— PROBLEM —
Reproduce, without alteration, the lines of the material from the line containing "Click the Kingdom flag icon in sidebar" up to and including the line containing "point(744,184)".

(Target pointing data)
----

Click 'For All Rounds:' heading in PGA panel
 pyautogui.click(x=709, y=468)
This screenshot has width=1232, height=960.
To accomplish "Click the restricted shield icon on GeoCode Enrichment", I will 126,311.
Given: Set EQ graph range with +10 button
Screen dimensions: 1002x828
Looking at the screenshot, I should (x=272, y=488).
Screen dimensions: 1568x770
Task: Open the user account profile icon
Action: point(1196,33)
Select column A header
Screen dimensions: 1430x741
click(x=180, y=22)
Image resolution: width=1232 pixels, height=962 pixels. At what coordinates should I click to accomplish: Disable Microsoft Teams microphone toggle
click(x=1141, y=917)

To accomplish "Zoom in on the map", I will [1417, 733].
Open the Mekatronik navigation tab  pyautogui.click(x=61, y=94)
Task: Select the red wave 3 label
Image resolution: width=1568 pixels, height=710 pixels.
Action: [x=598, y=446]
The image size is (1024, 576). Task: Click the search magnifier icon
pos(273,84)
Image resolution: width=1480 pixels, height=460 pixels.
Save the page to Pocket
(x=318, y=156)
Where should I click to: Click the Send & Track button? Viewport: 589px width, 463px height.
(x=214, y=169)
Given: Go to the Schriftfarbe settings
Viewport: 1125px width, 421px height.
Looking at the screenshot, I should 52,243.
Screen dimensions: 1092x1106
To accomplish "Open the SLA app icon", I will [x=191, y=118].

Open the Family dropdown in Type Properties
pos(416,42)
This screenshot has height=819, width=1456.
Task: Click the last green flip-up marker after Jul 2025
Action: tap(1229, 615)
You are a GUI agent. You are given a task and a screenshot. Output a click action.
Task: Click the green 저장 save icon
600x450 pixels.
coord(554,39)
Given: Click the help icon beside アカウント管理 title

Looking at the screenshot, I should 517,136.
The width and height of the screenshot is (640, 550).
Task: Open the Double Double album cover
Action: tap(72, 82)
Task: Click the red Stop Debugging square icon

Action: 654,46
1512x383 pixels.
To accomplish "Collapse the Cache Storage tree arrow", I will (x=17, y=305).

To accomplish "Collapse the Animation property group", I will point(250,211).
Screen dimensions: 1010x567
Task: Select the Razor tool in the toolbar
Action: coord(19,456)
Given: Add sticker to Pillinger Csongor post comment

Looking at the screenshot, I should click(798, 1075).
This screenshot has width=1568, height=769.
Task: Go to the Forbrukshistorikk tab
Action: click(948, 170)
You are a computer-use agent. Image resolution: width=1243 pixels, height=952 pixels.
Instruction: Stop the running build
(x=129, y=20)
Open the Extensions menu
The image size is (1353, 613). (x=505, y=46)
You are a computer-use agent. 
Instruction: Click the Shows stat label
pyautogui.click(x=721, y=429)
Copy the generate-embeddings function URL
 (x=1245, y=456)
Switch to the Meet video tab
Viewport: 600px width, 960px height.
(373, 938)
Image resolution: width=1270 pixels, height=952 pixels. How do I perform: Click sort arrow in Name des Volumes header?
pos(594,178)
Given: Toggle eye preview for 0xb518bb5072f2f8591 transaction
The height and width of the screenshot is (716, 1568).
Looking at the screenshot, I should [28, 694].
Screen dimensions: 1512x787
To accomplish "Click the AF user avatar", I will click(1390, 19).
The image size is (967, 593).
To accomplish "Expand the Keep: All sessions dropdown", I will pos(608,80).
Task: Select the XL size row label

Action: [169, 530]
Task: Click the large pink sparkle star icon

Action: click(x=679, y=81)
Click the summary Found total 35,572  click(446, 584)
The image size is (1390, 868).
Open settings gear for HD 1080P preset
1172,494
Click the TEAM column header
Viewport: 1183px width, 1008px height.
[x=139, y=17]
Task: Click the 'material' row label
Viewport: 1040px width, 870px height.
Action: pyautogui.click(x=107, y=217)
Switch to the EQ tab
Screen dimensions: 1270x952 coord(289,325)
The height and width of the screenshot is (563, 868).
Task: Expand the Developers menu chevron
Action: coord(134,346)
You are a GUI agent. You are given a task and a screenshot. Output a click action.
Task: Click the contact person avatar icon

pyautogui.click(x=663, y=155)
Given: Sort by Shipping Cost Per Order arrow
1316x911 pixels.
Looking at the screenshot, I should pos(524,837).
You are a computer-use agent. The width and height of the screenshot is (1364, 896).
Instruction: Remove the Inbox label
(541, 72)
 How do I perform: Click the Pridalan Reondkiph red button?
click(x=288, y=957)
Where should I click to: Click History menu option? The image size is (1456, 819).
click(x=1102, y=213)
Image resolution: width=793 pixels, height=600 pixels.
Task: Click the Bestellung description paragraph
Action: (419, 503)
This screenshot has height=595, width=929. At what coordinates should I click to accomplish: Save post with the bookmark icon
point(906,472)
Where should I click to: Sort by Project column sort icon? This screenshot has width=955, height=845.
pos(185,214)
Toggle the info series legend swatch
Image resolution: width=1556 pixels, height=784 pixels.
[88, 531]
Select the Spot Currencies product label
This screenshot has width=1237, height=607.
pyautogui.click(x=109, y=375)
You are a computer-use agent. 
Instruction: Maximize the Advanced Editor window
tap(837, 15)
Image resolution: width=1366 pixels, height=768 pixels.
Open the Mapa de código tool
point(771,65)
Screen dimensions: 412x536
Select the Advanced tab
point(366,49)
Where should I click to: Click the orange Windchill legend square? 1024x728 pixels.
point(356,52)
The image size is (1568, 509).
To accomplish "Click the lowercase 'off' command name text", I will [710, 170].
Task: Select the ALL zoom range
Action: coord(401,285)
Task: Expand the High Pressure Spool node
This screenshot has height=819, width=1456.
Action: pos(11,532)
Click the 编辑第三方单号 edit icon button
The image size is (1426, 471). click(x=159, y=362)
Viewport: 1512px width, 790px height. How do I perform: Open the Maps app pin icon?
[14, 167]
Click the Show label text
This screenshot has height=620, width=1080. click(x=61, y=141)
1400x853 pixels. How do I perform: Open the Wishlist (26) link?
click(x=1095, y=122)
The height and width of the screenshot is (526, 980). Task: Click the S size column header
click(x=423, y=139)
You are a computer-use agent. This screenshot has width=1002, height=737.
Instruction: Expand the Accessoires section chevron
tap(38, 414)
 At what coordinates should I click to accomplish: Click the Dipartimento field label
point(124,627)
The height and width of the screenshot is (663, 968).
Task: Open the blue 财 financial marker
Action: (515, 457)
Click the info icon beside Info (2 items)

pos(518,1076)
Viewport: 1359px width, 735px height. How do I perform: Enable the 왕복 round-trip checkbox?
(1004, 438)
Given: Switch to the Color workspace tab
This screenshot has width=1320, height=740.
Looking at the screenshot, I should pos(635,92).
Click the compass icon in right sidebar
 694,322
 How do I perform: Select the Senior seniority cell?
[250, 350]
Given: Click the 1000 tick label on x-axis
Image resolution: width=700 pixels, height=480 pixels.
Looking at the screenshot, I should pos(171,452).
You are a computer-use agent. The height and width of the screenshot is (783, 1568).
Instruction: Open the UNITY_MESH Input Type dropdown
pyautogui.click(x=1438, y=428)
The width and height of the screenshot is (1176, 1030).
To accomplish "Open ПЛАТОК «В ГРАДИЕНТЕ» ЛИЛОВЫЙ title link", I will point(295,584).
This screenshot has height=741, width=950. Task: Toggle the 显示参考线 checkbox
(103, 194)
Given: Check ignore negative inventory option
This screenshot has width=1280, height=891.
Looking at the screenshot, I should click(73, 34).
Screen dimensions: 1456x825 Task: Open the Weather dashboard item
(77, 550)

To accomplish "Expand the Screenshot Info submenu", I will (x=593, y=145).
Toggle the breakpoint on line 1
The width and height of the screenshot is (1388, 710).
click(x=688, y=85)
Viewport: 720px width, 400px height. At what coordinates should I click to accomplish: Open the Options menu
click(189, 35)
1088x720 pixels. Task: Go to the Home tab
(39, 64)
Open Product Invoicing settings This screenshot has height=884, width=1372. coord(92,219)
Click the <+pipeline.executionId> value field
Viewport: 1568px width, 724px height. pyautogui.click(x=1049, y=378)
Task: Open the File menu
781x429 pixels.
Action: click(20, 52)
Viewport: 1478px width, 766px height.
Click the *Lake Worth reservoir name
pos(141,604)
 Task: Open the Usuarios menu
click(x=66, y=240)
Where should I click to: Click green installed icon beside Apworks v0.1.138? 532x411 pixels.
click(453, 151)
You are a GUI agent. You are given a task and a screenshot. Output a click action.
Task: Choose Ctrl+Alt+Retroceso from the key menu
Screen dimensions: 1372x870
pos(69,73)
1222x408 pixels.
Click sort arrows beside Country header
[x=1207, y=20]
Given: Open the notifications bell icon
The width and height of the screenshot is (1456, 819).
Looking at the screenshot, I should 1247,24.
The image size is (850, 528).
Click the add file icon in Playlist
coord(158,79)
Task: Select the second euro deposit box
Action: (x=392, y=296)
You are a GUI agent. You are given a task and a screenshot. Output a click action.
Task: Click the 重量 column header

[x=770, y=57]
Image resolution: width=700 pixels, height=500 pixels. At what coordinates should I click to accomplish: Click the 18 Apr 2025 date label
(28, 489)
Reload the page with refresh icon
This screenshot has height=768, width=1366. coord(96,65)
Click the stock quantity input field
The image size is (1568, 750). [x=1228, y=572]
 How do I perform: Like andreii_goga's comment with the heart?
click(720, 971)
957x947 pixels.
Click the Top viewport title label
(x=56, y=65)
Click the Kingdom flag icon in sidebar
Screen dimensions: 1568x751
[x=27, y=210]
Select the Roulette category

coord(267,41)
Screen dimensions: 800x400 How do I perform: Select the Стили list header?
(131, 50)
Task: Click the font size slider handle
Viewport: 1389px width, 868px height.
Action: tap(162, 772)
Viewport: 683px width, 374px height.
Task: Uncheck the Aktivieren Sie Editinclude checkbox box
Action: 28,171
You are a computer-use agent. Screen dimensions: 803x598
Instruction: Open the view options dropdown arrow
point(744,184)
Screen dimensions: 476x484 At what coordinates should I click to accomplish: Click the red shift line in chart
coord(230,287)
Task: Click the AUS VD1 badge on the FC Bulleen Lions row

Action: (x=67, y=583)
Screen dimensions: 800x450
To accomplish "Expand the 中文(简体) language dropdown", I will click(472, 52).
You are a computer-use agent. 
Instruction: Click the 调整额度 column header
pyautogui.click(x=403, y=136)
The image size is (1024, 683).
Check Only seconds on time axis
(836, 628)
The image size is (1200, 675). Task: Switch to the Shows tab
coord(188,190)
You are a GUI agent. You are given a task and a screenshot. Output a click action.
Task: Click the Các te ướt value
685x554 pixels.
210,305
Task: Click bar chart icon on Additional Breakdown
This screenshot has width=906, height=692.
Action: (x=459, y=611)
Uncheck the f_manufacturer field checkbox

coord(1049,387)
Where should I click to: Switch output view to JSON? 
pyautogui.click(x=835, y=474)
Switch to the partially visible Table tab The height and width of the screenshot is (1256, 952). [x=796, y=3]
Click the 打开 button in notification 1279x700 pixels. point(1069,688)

----

— EXERCISE ANSWER —
Click the Kingdom flag icon in sidebar
Screen dimensions: 1568x751
[x=27, y=210]
Select the Roulette category

coord(267,41)
Screen dimensions: 800x400 How do I perform: Select the Стили list header?
(131, 50)
Task: Click the font size slider handle
Viewport: 1389px width, 868px height.
Action: tap(162, 772)
Viewport: 683px width, 374px height.
Task: Uncheck the Aktivieren Sie Editinclude checkbox box
Action: 28,171
You are a computer-use agent. Screen dimensions: 803x598
Instruction: Open the view options dropdown arrow
point(744,184)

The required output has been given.